NASA's Moon to Mars program faces some huge changes

NASA's plan to return to the Moon in 2024 could be delayed, with a new proposal suggesting the US space agency reduce its emphasis on another lunar landing and instead focus on a human mission to Mars. Until now, the so-called Moon to Mars Program had scheduled putting the first woman, and the next man, on the Moon in just four years time.

Even then, that was to be a gateway to more distant crewed exploration in the future. The Moon – and a new orbiting hub known as the lunar Gateway – would be a staging point for both further landings on Earth's satellite and for missions to Mars.

A new bill, introduced in January 2020, however, would change that strategy considerably. H.R. 5666 was introduced by the chair of the House Science Committee, Oklahoma Democrat Rep. Kendra Horn, and focuses more on Mars than the Moon. "The Moon to Mars program shall have the interim goal of sending a crewed mission to the lunar surface by 2028," it sets out, "and a goal of sending a crewed mission to orbit Mars by 2033."
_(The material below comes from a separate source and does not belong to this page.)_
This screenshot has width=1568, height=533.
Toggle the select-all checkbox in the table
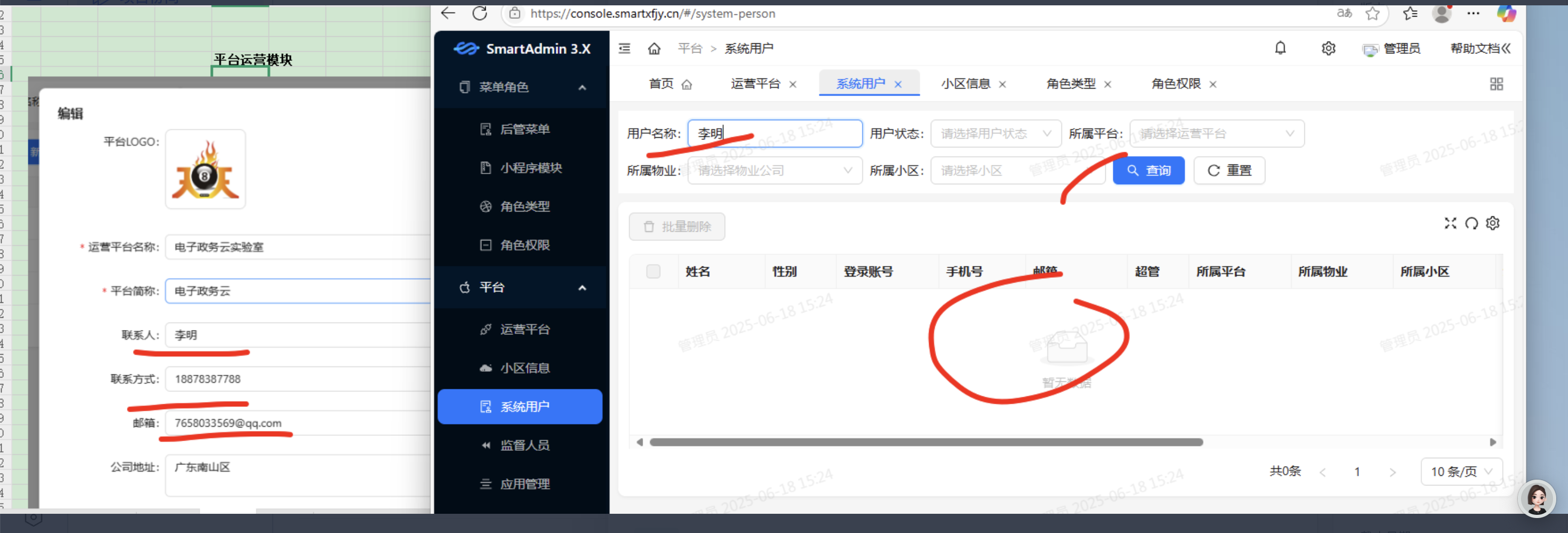(x=653, y=271)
One of the biggest changes envisaged in the bill is to the Gateway. It would no longer need to be in orbit around the Moon, and would instead be known as the Gateway to Mars. While it would still be used as a staging point for the eventual crewed Mars mission, it would no longer be required to service lunar landings.

That sets up the second big change in the proposed bill. Rather than the current model, where NASA would source access to a Human Landing System (SLS) – aka the lunar lander – from commercial providers, H.R. 5666 instead mandates that the space agency itself would have "full ownership" of such a vehicle. NASA previously had put out the HLS program to proposals, with companies like Boeing designing their own take on the craft.

As SpaceNews points out, even the approach that lander should take to getting crew to the Moon is different from the existing strategy. The human lunar lander should be "carried on an Exploration Upper Stage-enhanced Space Launch System," the bill suggests. NASA and others had considered another strategy, whereby commercial launches would deliver lander components to the Gateway for final construction.

The goal of the bill is to make sure the US is the first to Mars with a human crew, and its backers make no attempt to hide that. "Americans should be the first to set foot on the Red Planet, and H.R. 5666 moves us closer to that goal by directing a steady and sustainable course of action," Rep. Horn said of the proposal, which has both Democrat and Republican backers.

As a result, NASA would need to provide "a list of the minimum set of human and robotic lunar surface activities that must be completed to enable a human mission to Mars, including those to be tested on the Gateway to Mars, along with a plan for completing those tasks within five years after the first human lunar landing" the bill demands. A crewed Moon base would no longer fall under the Moon to Mars remit – and thus require separate funding – and earlier plans to investigate how things like lunar ice could be mined and potentially aid in a Mars mission are also deemed outside of the core remit.

It's still early days for H.R. 5666, mind. First, the House space subcommittee needs to mark the bill up, which is scheduled to take place on January 29. Then it passes to the full committee, before heading to the House itself. Even then, there's the preexisting Senate bill concerning NASA operations from late 2019 to consider.